Can you really fake it to make it? Jonny Johansson at Acne set out to find out. He began the Fall collection mulling the idea of fakeness and fraudulence, especially as concerns fabrics and materials, those that pretend to be something they're not. Enter leatherette. "The interesting thing is, you stumble into the fabrics and you don't particularly like them," Johansson said backstage after the show. In a season rich—over-rich—with leather and fur, there's a freshness to going faux. And it suits the young men Johansson has in mind, and the young men who buy his label.

The fake materials—not only leatherette and vinyl but polyester, pile, and faux fur, too—gelled with the dressed-up grunge feel of the collection.

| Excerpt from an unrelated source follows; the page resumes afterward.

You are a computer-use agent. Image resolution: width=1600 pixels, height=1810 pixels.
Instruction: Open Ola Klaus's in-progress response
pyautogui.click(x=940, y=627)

The original grunge kids were anti-precious and reveled in the kind of nose-thumbing that Johansson emulated here by sticking pleather on a Paris runway. For added effect, he played it off high fabrics like mohair and Harris tweed. The achievement at Acne is to keep the rebel spirit and the high end both intact. In Johansson and his team's hands, grunge got elegant. The way looks were cobbled together almost haphazardly, short lengths over long, shorts over pants, was willfully odd. But it was tied together and elevated by the keen eye for color combinations and proportion.

In the midst of working with fakes, Johansson was thinking about an emotion that's anything but: the uncertainty and pain of young love. Who writhes like a heartsick kid does? The designer sprayed shirts and sweats with soulful but almost mocking prints of hearts, and charted a careering course between buoyant brights and moody black.